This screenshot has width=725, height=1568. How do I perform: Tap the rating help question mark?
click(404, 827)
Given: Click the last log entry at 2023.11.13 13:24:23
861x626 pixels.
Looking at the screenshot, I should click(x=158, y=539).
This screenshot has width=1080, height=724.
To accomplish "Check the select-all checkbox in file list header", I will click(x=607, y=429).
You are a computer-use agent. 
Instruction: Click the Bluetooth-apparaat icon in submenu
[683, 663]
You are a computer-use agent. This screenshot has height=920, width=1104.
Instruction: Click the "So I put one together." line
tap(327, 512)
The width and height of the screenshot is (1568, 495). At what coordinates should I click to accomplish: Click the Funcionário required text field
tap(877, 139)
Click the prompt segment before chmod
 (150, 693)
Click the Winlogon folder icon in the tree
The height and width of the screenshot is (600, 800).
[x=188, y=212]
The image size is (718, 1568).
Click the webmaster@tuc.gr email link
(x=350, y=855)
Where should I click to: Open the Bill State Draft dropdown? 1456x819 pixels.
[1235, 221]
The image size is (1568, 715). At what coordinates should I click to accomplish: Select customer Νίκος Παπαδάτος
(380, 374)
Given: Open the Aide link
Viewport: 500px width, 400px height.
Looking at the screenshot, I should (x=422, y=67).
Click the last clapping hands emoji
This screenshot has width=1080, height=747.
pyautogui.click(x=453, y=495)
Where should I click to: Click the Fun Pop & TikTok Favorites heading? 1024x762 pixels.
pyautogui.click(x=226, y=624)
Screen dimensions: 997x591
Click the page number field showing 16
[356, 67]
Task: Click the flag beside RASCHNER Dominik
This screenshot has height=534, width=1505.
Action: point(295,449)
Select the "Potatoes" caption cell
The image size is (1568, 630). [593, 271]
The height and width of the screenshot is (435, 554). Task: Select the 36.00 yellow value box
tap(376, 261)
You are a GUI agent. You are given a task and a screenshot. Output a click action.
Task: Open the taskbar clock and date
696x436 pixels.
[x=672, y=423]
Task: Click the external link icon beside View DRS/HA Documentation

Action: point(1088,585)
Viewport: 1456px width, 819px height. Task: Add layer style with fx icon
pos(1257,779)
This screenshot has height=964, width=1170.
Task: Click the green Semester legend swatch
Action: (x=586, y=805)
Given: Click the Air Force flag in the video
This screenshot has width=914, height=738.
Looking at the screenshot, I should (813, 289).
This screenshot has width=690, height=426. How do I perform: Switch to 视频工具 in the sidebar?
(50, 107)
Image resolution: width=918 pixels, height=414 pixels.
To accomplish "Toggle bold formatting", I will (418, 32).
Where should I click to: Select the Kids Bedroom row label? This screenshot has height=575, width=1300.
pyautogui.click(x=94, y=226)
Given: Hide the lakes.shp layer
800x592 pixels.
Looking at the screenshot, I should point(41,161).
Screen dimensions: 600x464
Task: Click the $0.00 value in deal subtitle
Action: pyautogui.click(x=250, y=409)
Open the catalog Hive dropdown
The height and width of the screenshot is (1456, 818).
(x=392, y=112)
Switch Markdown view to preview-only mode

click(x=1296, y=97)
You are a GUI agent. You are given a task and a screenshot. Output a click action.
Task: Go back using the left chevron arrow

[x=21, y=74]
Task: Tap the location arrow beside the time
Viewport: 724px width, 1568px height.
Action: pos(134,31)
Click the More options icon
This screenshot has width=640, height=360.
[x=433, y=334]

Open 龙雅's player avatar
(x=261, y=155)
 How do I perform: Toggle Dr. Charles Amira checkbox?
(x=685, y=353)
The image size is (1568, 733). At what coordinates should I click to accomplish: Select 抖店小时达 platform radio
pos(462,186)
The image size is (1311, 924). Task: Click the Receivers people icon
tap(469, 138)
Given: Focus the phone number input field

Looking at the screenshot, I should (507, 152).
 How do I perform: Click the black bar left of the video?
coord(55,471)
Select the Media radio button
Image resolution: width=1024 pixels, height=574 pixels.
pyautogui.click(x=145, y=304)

# # #

What you will do →
Show a copy of each line from the records above in which the string "last" occurs.

Answer for this exercise →
Given: Click the last log entry at 2023.11.13 13:24:23
Click the last clapping hands emoji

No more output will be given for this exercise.